[PROVIDED DATA — start]
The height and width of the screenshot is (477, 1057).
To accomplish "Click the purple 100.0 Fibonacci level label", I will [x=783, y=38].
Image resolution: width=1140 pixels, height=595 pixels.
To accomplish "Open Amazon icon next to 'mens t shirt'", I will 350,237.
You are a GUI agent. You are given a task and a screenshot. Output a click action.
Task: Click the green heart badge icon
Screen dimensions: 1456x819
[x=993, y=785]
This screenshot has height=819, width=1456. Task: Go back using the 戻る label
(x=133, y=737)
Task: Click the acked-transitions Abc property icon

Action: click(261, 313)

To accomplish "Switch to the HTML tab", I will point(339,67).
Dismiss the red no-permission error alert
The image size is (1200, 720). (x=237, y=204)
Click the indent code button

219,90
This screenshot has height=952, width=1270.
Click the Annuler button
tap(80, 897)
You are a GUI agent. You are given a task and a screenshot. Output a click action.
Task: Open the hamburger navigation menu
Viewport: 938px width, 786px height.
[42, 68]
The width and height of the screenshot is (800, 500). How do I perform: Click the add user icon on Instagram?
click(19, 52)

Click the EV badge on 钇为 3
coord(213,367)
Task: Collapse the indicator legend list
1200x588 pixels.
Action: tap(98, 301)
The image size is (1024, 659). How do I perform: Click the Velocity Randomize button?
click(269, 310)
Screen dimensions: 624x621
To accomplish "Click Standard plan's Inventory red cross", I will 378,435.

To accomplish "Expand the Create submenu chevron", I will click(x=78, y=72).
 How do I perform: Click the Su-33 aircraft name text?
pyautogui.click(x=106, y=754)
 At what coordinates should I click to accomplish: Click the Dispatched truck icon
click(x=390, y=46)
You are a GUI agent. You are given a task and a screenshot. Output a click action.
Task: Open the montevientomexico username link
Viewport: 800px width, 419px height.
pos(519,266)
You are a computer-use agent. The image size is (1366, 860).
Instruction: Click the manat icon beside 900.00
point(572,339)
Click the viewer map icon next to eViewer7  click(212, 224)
[PROVIDED DATA — finish]
● ABOUT THIS TASK:
Please type the entries above out again exactly.

● EXERCISE SOLUTION:
The height and width of the screenshot is (477, 1057).
To accomplish "Click the purple 100.0 Fibonacci level label", I will [x=783, y=38].
Image resolution: width=1140 pixels, height=595 pixels.
To accomplish "Open Amazon icon next to 'mens t shirt'", I will 350,237.
You are a GUI agent. You are given a task and a screenshot. Output a click action.
Task: Click the green heart badge icon
Screen dimensions: 1456x819
[x=993, y=785]
This screenshot has height=819, width=1456. Task: Go back using the 戻る label
(x=133, y=737)
Task: Click the acked-transitions Abc property icon

Action: click(261, 313)

To accomplish "Switch to the HTML tab", I will point(339,67).
Dismiss the red no-permission error alert
The image size is (1200, 720). (x=237, y=204)
Click the indent code button

219,90
This screenshot has height=952, width=1270.
Click the Annuler button
tap(80, 897)
You are a GUI agent. You are given a task and a screenshot. Output a click action.
Task: Open the hamburger navigation menu
Viewport: 938px width, 786px height.
[42, 68]
The width and height of the screenshot is (800, 500). How do I perform: Click the add user icon on Instagram?
click(19, 52)

Click the EV badge on 钇为 3
coord(213,367)
Task: Collapse the indicator legend list
1200x588 pixels.
Action: tap(98, 301)
The image size is (1024, 659). How do I perform: Click the Velocity Randomize button?
click(269, 310)
Screen dimensions: 624x621
To accomplish "Click Standard plan's Inventory red cross", I will 378,435.

To accomplish "Expand the Create submenu chevron", I will click(x=78, y=72).
 How do I perform: Click the Su-33 aircraft name text?
pyautogui.click(x=106, y=754)
 At what coordinates should I click to accomplish: Click the Dispatched truck icon
click(x=390, y=46)
You are a GUI agent. You are given a task and a screenshot. Output a click action.
Task: Open the montevientomexico username link
Viewport: 800px width, 419px height.
pos(519,266)
You are a computer-use agent. The image size is (1366, 860).
Instruction: Click the manat icon beside 900.00
point(572,339)
Click the viewer map icon next to eViewer7  click(212, 224)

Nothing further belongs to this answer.